**WHAT YOU HAVE TO DO**
Drop the pictures, then extract the listing word for word.

**INFORMATION PROVIDED**
━━━━━━━━━━━━━━━━━━━━

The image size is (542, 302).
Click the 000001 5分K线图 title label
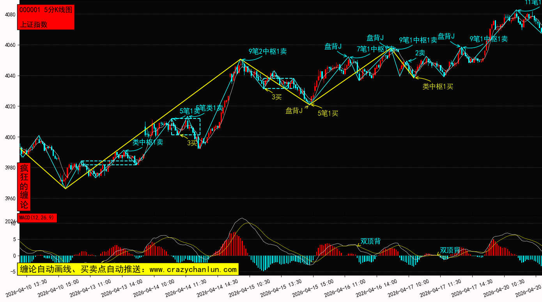pos(46,10)
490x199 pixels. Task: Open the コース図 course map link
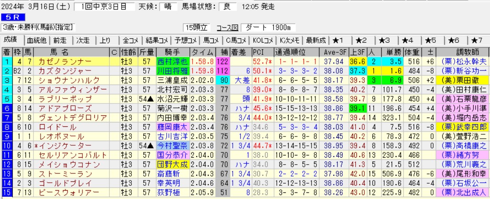pos(228,27)
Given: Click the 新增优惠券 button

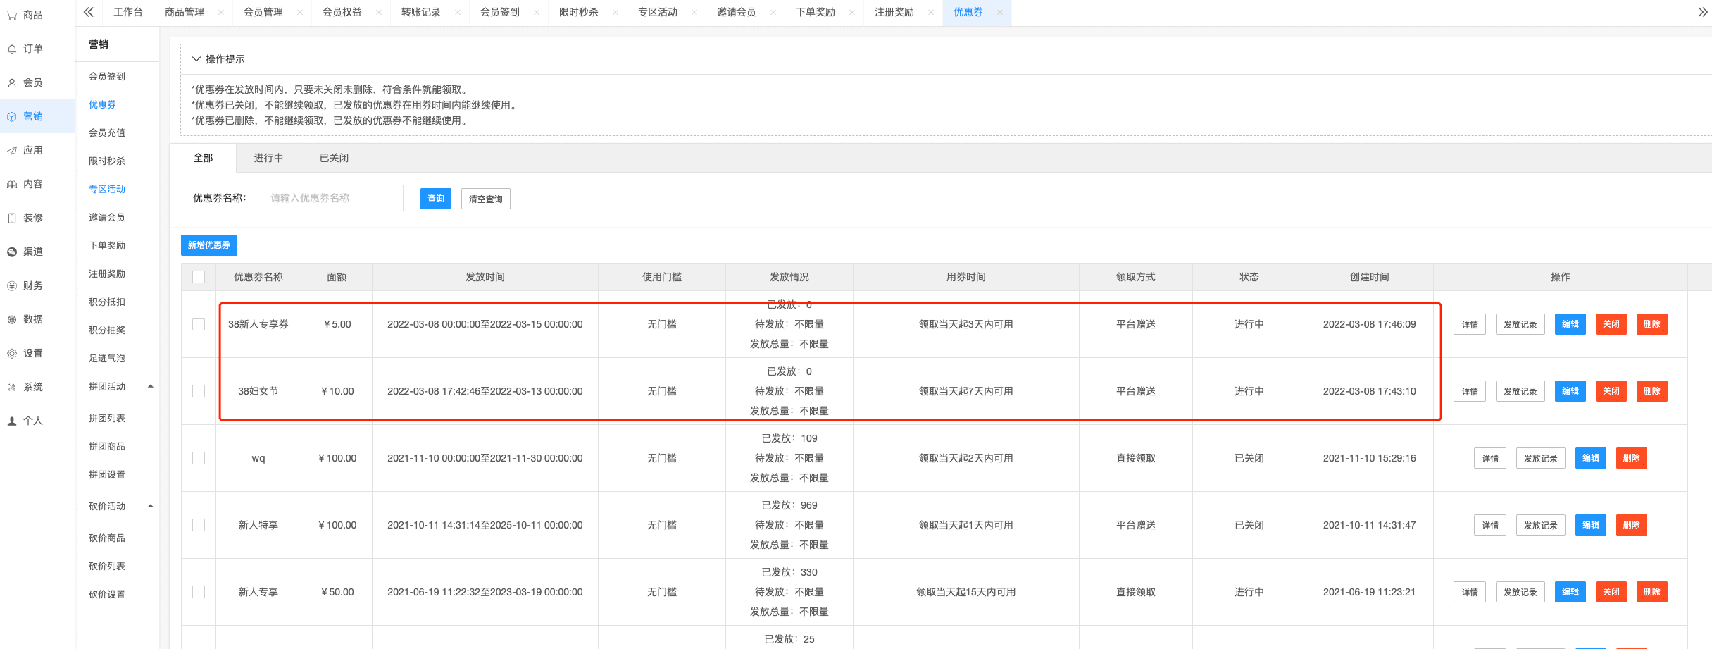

━━━━━━━━━━━━━━━━━━━━

**ANSWER TO THIS PROBLEM**
The image size is (542, 302).
Click the 000001 5分K线图 title label
pos(46,10)
490x199 pixels. Task: Open the コース図 course map link
pos(228,27)
Given: Click the 新增优惠券 button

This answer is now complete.